No dije nada, aunque estaba admirado y pensaba lo mismo. Me limité a cambiar una mirada con el moro Gurriato, que contemplaba todo aquello con la boca abierta. Luego intenté grabármelo bien en la memoria. A un lado de esa dársena se abría otro canal ancho, por el que se advertían más galeras en construcción; pero esa parte no pudimos espiarla bien, pues nuestra caorlina tomó a la derecha, desembarcándonos en un muellecito contiguo al lugar donde se refinaba la pez de calafatear. Partía de allí un paseo de tierra en ángulo recto que discurría entre edificios de dos plantas destinados a talleres de cordelería. El recorrido estaba flanqueado por centenares de hierros de áncoras, culebrinas y cañones ordenadamente puestos uno junto al otro hasta perderse a lo lejos.

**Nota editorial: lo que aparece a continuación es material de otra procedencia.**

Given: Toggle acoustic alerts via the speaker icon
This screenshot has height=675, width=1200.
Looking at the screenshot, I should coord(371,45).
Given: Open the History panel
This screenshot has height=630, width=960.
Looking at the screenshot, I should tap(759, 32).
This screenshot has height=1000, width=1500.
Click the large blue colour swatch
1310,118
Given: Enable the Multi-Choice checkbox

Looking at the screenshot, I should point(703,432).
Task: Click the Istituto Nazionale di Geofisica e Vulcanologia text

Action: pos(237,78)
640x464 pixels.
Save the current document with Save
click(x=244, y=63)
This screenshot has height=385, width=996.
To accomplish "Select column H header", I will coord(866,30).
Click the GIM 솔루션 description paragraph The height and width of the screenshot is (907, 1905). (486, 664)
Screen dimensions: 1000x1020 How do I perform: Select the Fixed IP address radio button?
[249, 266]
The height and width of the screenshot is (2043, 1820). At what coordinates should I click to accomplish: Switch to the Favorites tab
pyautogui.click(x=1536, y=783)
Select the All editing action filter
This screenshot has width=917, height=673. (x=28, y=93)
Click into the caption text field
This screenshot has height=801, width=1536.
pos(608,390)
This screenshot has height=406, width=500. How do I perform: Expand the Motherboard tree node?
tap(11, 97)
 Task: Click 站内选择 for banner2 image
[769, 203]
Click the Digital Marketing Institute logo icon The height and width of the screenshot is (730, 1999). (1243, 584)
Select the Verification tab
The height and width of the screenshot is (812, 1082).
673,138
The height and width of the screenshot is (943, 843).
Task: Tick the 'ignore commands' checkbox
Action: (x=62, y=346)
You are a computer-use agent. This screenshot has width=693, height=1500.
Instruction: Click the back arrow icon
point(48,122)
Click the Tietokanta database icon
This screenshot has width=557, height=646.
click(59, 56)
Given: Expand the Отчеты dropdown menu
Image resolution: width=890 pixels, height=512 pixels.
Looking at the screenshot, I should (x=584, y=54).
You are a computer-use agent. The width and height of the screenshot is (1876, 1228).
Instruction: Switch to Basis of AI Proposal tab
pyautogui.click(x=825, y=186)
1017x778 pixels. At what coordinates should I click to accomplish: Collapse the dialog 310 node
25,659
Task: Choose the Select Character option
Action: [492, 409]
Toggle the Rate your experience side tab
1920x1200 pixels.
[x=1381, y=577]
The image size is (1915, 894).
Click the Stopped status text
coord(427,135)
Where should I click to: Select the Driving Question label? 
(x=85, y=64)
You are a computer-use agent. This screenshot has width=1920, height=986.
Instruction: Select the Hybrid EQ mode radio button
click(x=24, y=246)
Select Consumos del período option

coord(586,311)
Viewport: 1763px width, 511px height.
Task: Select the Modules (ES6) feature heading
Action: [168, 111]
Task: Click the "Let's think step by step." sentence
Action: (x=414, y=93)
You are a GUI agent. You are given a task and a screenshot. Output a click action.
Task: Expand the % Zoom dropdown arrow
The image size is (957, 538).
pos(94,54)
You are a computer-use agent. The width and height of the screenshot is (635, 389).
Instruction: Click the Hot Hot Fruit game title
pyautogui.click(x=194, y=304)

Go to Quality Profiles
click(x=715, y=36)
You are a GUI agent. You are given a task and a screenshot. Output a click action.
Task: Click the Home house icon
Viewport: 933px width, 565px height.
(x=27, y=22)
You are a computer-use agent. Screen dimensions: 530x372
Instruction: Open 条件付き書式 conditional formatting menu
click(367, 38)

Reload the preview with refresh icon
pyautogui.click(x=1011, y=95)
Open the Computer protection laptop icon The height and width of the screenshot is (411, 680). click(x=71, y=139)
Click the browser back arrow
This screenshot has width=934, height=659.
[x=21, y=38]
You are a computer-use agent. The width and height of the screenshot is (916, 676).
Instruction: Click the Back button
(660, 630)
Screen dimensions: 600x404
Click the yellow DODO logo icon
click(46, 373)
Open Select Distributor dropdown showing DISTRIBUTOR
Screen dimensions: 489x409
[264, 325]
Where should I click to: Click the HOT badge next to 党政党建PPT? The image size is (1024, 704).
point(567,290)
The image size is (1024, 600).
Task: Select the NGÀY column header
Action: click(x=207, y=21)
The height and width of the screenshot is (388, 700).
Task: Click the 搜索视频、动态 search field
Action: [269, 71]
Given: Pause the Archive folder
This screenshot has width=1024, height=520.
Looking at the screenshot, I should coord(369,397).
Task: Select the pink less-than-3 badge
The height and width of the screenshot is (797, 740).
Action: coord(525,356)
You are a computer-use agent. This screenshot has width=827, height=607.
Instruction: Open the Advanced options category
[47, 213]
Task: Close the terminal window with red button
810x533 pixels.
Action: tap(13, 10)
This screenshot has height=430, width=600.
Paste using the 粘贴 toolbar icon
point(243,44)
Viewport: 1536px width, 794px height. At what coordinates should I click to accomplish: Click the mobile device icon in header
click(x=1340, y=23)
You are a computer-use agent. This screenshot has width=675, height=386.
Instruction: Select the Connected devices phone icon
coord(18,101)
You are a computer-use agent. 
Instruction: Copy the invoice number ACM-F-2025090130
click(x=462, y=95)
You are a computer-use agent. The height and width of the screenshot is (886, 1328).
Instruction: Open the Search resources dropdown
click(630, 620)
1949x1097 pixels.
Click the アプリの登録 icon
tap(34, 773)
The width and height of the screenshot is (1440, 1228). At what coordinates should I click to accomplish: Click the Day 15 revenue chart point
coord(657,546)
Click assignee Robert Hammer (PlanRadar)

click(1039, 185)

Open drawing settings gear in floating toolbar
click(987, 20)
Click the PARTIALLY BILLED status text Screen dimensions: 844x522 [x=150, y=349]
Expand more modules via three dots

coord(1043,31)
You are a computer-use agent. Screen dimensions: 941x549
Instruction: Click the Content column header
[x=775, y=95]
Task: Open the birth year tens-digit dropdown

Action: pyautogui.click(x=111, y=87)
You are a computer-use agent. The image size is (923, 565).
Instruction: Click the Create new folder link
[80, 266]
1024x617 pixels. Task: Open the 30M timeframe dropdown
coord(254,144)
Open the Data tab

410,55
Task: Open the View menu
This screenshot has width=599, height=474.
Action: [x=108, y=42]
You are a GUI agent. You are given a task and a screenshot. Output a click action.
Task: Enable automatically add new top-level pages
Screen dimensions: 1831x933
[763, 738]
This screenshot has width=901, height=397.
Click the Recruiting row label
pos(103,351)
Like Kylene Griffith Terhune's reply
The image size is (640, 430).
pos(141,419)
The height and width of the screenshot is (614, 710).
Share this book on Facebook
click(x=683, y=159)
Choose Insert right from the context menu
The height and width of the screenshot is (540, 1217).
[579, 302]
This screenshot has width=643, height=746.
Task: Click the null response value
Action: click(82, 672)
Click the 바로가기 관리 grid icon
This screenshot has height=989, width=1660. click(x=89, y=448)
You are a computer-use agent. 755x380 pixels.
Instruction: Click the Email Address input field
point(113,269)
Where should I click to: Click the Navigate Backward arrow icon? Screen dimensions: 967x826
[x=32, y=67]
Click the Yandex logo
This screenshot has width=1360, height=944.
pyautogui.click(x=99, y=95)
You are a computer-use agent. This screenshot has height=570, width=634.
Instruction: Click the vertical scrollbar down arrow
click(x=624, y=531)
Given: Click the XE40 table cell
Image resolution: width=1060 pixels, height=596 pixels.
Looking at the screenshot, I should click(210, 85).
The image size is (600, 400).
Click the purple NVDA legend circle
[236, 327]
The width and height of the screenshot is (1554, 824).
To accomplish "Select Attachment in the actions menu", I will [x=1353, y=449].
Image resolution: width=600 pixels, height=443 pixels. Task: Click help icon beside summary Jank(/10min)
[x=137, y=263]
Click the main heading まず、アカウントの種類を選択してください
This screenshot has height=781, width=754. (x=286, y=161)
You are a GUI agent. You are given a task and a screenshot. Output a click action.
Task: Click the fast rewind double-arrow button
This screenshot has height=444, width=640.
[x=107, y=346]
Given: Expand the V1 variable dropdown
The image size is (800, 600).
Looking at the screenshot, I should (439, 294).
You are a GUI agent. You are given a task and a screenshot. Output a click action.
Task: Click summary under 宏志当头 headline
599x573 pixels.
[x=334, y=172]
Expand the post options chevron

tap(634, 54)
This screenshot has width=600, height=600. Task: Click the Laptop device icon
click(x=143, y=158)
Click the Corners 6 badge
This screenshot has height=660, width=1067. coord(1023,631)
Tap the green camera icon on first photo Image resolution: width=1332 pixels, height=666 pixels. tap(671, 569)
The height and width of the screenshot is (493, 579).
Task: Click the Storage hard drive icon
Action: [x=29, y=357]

Echamos pie a tierra, como digo, y anduvimos por ese paseo entre otros visitantes, admirados de cuanto veíamos y espantados, cada cual para su coleto, del propósito que allí nos llevaba; sobre todo cuando dirigíamos la vista a los edificios que había al final del camino de tierra, donde sabíamos se guardaban tres mil barriles de pólvora. La sola idea de pegar fuego a tan inmenso poderío bastaba para que vacilase la serenidad del más calmo y arriscado entre nosotros. Que una cosa era hacer proyectos sobre un plano dibujado, y otra advertir con propios ojos lo desaforado de la empresa. El Arsenal de Venecia parecía invulnerable al hierro, al fuego y a cualquier otra intención.

—Quienes nos han mandado aquí están locos —oí decir en voz baja a Pedro Jaqueta.

—Por el vino que vi alzar, señor compadre, que los locos somos nosotros —respondió Manuel Pimienta en otro susurro.

—Y que lo diga voacé... Menudo hueso.

—Ohú. Ni que lo pesen a oro.

—Mejor me vería en las mazmorras de Tetuán.

—Digo. Y no digo más.

Miré a los andaluces con gesto censor, en plan rellánense que todo saldrá a cuajo, dando a entender que charlaban más de la cuenta; pero mi mocedad no les infundió ningún respeto, e incluso Pimienta puso mal semblante.

—¿Algún problema, caballerete?

—No tengamos aquí voces —sugerí.

—Afeitaos antes el bozo, pardiós.

Rieron los dos caimanes por lo bajo, con meridional rechifla. En otras circunstancias, la guasa y el destemplado comentario sobre lo que me afeitaba o dejaba de afeitar habría dado lugar a tomarnos de más graves palabras. Tenía hígados para devolvérselas en plan mala sea vuestra hora y el badajo que la toque, añadiendo un palmo de acero en el mondongo; pero junto al capitán Alatriste había aprendido a distinguir el momento de cada cosa, como en la vida militar el ejercicio de la paciencia, virtud principal del soldado. Navidad no era tiempo de empanadas de Cuaresma; y no tuve otra que morderme la lengua y encajar el desaire.